We gated CI on six LLM eval frameworks — only two survived
An eight-month CI test of six LLM eval frameworks found only Promptfoo and DeepEval reliable as merge-queue gates, thanks to deterministic checks.
Over roughly eight months, six open-source LLM evaluation frameworks were wired into a real GitHub Actions merge queue and run against production pull requests. The goal wasn't ranking feature lists, but testing which tools could reliably gate a merge — pass or fail the same way, every time. The finding: deterministic checks (string match, regex, JSON-schema) return in under a second, cost nothing, and never flake, while LLM-as-judge scores drift near their threshold and can grade an unchanged output differently from one day to the next.

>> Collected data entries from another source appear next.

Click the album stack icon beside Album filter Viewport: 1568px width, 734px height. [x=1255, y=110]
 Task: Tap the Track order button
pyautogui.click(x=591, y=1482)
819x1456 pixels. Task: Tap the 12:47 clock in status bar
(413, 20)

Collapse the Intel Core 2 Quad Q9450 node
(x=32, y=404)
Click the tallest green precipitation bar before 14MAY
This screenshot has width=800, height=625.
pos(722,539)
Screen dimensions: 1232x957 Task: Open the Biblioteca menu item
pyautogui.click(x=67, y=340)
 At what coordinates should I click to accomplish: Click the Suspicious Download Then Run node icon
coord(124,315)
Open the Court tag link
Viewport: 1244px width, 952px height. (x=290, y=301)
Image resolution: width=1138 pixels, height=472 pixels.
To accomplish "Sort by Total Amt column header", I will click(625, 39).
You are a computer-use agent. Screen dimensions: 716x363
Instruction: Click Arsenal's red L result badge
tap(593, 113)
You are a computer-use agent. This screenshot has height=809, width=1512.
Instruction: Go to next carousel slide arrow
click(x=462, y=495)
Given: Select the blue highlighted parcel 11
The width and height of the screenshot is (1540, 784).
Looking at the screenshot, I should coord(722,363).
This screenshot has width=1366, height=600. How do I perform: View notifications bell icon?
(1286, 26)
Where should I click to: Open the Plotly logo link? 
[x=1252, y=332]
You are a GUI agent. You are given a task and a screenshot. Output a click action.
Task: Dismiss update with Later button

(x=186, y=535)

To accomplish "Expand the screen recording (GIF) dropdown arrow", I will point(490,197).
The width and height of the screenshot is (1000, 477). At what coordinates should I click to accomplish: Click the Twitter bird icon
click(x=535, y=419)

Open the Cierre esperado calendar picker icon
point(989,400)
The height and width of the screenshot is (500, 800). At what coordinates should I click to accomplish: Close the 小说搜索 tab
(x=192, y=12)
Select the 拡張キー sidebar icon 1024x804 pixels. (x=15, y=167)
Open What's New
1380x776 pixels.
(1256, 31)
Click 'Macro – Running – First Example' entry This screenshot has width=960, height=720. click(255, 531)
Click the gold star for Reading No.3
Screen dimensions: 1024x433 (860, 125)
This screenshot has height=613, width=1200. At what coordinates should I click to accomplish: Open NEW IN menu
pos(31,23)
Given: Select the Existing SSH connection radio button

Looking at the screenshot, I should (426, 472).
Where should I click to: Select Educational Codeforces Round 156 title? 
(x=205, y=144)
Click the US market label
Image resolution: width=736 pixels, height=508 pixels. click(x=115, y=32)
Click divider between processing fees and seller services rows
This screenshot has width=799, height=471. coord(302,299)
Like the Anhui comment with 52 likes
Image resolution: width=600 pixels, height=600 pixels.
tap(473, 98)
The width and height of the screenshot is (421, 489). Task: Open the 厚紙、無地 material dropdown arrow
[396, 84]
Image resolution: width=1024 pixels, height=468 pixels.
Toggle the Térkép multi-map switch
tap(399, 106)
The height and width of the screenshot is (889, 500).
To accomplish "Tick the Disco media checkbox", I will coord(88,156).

The motivating incident was a judge-based gate with a 0.8 threshold that blocked fourteen PRs and a release over a weekend — same prompt, same model, no fixed seed, score moving from 0.83 to 0.78 on identical input. Incidents like that train teams to force-merge past a gate, and once that habit sets in, the gate stops protecting anything. The evaluation criteria that followed were determinism, speed, cost, wiring effort, and signal quality.
Promptfoo and DeepEval came out ahead. Promptfoo's CLI-based deterministic assertions never flaked and ran in milliseconds, with judge-graded checks kept optional and non-blocking. DeepEval offered a similar split inside a pytest workflow. Tools built around judge-first metrics or script-driven evaluation — RAGAS, Arize Phoenix, Future AGI, MLflow evaluate — remain useful for quality measurement and tracing but proved less suited as hard merge-queue gates.
The practical takeaway for engineering teams: before any eval metric goes into a blocking CI check, verify it returns the same verdict on unchanged input. Judge scores can still be valuable as advisory signals, but the check that blocks a merge should stay deterministic.